Le drame qui couve, le fait divers, la mort qui se terre dans l’ordinaire du quotidien en attendant d’y soustraire une âme… Les prix littéraires se suivent et jettent, certaines années plus que d’autres, leur dévolu sur des histoires sordides. En témoignent le prestigieux prix Goncourt remis, ce jeudi, à Leïla Slimani pour sa Chanson douce (Gallimard) — qui n’a de douce que le titre — ainsi que le prix Renaudot décerné, ce jeudi matin également, à Yasmina Reza pour son Babylone (Flammarion). Deux prix marquants pour deux oeuvres qui en font tout autant, en sondant la psyché humaine dans ce qu’elle a de plus violent.

« Le bébé est mort. » Les premières lignes de Chanson douce ne laissent guère place à l’imagination. Leïla Slimani, auteure de 35 ans qui s’est fait remarquer sur la scène littéraire avec son incursion Dans le jardin de l’ogre (Gallimard), qui suivait les tribulations d’une journaliste bourgeoise nymphomane, plonge ici dans un huis clos fatal. On y retrouve une gardienne d’enfants à l’instabilité habilement masquée, oeuvrant au coeur d’une famille bourgeoise parisienne. Un cocktail alliant envie, jalousie, convoitise, détresse et haine va coûter la vie aux enfants. L’auteure s’est inspirée de l’histoire vraie d’un double meurtre d’enfants, commis dans les quartiers huppés de New York en 2012 par une gardienne portoricaine, pour tisser, avec une plume chirurgicale, sa terrible fiction, qu’elle transpose dans le Paris huppé.

« J’ai grandi au Maroc, qui est un pays où on a encore des nounous à domicile, mais aussi des gens qui travaillent et vivent chez vous, a-t-elle indiqué au magazine français Le Point. Cette façon d’être à la fois des intimes et des étrangers, cette place à l’écart, m’a beaucoup interrogée. Souvent, j’ai assisté à des situations qui m’ont brisé le coeur. Je voulais explorer ce terreau d’humiliation possible, sans dire que c’est une explication possible du meurtre. »
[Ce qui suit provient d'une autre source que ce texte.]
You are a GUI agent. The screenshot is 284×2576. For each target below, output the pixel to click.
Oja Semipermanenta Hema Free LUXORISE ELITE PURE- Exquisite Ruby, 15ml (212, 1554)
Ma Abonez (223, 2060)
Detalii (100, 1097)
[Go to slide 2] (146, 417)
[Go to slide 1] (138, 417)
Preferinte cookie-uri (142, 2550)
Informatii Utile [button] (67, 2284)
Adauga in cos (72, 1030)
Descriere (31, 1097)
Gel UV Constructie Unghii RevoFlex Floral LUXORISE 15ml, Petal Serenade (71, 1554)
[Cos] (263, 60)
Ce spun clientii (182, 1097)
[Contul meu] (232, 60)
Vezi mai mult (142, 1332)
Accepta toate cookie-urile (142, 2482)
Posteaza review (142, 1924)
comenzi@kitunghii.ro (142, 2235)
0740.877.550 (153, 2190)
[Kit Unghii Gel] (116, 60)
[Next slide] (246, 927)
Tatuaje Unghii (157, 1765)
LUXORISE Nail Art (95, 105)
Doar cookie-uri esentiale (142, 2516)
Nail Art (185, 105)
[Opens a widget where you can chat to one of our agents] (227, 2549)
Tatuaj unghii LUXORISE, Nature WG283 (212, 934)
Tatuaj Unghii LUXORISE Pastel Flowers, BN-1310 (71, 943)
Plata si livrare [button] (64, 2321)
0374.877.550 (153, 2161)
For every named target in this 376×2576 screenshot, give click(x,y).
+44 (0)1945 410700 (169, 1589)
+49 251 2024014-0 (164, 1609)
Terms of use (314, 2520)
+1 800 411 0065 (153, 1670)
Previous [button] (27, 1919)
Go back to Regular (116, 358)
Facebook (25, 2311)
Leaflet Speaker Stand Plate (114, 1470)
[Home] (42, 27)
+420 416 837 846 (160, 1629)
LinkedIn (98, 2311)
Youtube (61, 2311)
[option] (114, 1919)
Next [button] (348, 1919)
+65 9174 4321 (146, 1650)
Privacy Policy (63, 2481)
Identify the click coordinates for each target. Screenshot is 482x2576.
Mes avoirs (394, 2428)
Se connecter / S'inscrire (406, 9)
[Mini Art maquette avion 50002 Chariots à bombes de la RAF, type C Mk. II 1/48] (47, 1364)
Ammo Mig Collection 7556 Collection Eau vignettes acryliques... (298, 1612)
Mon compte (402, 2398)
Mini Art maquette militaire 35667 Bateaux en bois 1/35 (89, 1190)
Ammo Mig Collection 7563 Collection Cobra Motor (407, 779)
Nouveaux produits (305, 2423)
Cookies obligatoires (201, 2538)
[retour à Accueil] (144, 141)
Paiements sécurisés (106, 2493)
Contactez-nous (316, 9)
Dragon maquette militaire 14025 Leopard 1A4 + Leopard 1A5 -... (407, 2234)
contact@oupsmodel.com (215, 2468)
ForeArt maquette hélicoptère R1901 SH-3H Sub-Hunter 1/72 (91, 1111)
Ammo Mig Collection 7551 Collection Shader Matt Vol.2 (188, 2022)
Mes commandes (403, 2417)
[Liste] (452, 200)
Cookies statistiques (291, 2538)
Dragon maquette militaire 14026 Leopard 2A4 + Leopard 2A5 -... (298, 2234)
Le jury du Goncourt, remis au restaurant Drouant à Paris, a préféré au premier tour Chanson douce à L’autre qu’on adorait, de Catherine Cusset (Gallimard), à Petit Pays, de Gaël Faye (Grasset), et à Cannibales, de Régis Jauffret (Seuil), tous dans la course. Les trois livres abordent des sujets sombres : génocide, cannibalisme, suicide. Le bouquin de Leïla Slimani a, depuis sa sortie, été accueilli très favorablement autant par la critique que par les lecteurs, qui l’ont hissé en 10e place des ventes de romans en France, selon le réseau de librairie Datalib.

L’hypocrisie qui tue

Dans Babylone, qui vient de décrocher le prix Renaudot, remis par des critiques littéraires, Yasmina Reza s’éloigne de la politique, qu’elle avait explorée dans L’aube, le soir ou la nuit, pour, elle aussi, tremper sa plume dans l’encre noire du polar. Le décor ? Un appartement de banlieue de Paris, une fête entre voisins pour souligner le printemps et un anniversaire. Des bouteilles. Des conversations qui s’unissent, se confrontent, dérapent. Et puis, un homme sans histoire, l’amie de la narratrice, va conduire tous les non-dits vers le drame, vers le crime passionnel. Ici, ce ne sont pas la sociopathie et la rancoeur que surligne Yasmina Reza, mais plutôt toute l’hypocrisie, les fourberies et les mensonges qui donnent ce ciment à une socialisation qui en devient forcément frustrante.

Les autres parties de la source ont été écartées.